Мы крепко пожали друг другу руки.
– Ну вот. К делу: подзаголовок «Собирателя щелей», – начал он, снова складываясь в привычную позу (нога на ногу, колено в ладони, острые углы плеч кверху), – «сказка», не так ли?
– Да.
– Гм. Я думаю: если бы в сонм снов явилась явь, – они, сны, приняли бы ее как свою. По-вашему, «сказка», а по-моему, – протокол. Научный факт. Правда, понятия ваши спутаны и даны не в точных словах. Но спутанность – не фантазм. Фантазм (я не поэт, мне трудно судить) легче делать из цифр, чем из туманов. Вам, должно быть, неинтересно?
– Напротив.
– Primo: ошибка в эмоции; этому не улыбаются: улыбкой вы как щелью отрезали себя от темы о щелях. Вам мнится, будто темой играете вы, будто она в расщепе пера, – но на самом деле, стоит лишь вдуматься, не вы темой, тема играет и вами, и мной… и все вот это (он описал рукою круг, – прокружив за рукою глазами, я увидел сперва землю у ног, потом верхушки деревьев, потом россыпь звезд вверху, а там скаты кровель и снова землю у ног), – да, все это, я утверждаю, ущемлено пустой щелью. Да-да. «Тема о щелях»: да знаете ли вы, что у ее дна? Вы вот боитесь покинуть пространство. Так принято – говорить о щелях в доске, в почве там, и так далее. Но если б властью хотя бы фантазии, что ли (не этим ли жива поэзия), вы попробовали пересадить ваши щели из дюймов в секунды, из пространств во время, то вы увидали бы…

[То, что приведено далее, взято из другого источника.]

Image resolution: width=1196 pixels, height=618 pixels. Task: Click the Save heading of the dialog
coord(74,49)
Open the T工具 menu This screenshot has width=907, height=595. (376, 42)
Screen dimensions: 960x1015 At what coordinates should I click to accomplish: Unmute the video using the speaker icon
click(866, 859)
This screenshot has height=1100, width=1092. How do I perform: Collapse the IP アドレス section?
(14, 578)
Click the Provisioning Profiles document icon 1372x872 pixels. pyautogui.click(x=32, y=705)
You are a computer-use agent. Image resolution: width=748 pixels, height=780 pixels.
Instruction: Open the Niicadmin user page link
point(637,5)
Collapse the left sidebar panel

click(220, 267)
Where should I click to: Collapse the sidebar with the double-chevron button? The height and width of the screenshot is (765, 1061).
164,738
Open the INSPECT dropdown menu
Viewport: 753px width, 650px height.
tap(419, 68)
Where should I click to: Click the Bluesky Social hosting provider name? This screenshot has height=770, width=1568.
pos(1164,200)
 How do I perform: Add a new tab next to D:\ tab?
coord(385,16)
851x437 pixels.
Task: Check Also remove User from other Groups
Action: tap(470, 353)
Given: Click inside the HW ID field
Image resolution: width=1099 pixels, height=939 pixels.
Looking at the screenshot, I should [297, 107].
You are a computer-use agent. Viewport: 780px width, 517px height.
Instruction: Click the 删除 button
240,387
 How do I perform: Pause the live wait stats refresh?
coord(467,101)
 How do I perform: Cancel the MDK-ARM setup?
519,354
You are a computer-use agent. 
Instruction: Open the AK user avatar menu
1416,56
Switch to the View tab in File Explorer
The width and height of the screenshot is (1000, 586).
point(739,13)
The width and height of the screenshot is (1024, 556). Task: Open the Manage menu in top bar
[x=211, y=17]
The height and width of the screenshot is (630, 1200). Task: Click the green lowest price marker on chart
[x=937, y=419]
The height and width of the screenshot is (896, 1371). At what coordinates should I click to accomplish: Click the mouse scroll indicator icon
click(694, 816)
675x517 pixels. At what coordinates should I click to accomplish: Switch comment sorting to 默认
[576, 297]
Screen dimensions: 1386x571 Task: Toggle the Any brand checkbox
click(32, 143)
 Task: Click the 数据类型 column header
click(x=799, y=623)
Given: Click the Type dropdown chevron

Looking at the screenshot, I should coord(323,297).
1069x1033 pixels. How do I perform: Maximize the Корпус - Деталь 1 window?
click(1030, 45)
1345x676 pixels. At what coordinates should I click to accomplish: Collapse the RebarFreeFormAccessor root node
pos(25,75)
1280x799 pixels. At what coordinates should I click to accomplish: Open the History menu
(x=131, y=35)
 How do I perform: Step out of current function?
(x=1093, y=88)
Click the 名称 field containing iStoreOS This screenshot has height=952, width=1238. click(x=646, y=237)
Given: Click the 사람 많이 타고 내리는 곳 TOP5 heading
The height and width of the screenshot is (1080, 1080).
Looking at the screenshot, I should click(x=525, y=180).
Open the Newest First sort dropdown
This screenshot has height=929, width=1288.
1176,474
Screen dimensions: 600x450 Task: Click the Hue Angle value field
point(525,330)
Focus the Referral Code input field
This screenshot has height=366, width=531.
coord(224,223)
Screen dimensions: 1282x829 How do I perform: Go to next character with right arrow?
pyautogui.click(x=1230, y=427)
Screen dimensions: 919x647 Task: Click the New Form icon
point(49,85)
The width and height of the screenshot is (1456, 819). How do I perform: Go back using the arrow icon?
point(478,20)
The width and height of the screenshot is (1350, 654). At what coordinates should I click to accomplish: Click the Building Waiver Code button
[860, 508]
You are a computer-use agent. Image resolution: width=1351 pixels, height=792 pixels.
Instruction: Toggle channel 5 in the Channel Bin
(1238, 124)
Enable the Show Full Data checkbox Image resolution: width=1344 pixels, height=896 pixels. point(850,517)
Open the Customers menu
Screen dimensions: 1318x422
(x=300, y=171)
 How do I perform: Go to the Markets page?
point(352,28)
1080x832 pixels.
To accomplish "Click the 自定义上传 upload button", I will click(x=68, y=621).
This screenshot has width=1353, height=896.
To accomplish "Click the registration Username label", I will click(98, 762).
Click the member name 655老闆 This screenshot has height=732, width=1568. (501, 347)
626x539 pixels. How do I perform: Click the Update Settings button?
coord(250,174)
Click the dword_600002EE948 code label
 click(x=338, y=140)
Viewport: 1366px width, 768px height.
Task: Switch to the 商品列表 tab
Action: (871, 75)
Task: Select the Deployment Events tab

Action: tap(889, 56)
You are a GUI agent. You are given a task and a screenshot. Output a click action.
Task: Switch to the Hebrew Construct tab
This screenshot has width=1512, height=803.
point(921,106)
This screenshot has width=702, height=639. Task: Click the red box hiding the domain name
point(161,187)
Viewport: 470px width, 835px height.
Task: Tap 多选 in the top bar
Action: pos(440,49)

– Мне не совсем понятно, – пробормотал я.
– Совсем понять – тут и нельзя, – грубо оборвал Готфрид Лёвеникс, – может, и лучше – недопонять. Кстати, давно ли вы начали думать об этом?
– Не помню. Тема, собственно, так, случайно, подвернулась под перо. Месяца два, может, три тому назад.
Лёвеникс улыбнулся.
– Ага. Ну а я вот уж тринадцатый год не покидаю моего щелиного царства. У меня не от сказок пошло – нет. Тринадцать лет тому назад, во время первых моих опытов по психофизиологии зрительного процесса, я наткнулся на вопрос о прерывности нашего видения.
Как бы ввести вас в суть: например, вы в авто; взрывы бензина внутри моторного цилиндра – прерывисты, толчками бьют о поршень. Это внутри. Снаружи же – непрерывное плавное кружение колес. Есть, как бы сказать, известная видимость видения: человеку с обнаженным зрачком мнится, что фиксируемая им вещь непрерывно, во все доли доль секунды, – как бы связана с зрачком не рвущимся ни на миг лучом. Однако я усомнился в этом. Искровая вспышка электрической машины длится всего одну пятидесятитысячную секунды. Но удерживается в глазу в течение одной седьмой секунды. Таким образом, семь кратких мельков искр, отделенных друг от друга паузами почти в седьмую долю секунды, будут восприняты глазом как непрерывное, секунду длящееся горение искры. Но ведь подлинное-то ее горение в данном случае отняло лишь семь пятидесятитысячных секунды.
То есть 49993/50000 длительности опыта – была тьма, воспринятая как свет. Поняли? Растяните теперь: секунду в минуту, минуту в час, час в год, в век, взрастите искру в солнце, – и окажется: можно убрать солнце с орбиты на девяносто девять сотых дня, и мы, живущие под солнцем, не заметим этого, понимаете, не заметим и, брошенные в тьму, будем радоваться мнимому солнцу и мнимому дню. Вам скучно?
– Нет.
– Мысль моя оперлась на опыты. Собственно, опыты были сделаны до меня: самый факт толчкообразности видения, прерывистости восприятия, скажем, кинофильмы, продергивающейся перед глазом, достаточно известен. Но стать перед фактом – мало: надо уметь войти в факт. Меж мгновениями, когда лента, сняв с ретины одно изображение, продергивается, с тем чтобы дать другое, вклинен миг, когда у глаза все уже отнято и ничего еще не дано: в этот миг глаз перед пустотой, но он видит ее: видение мнится ему видением.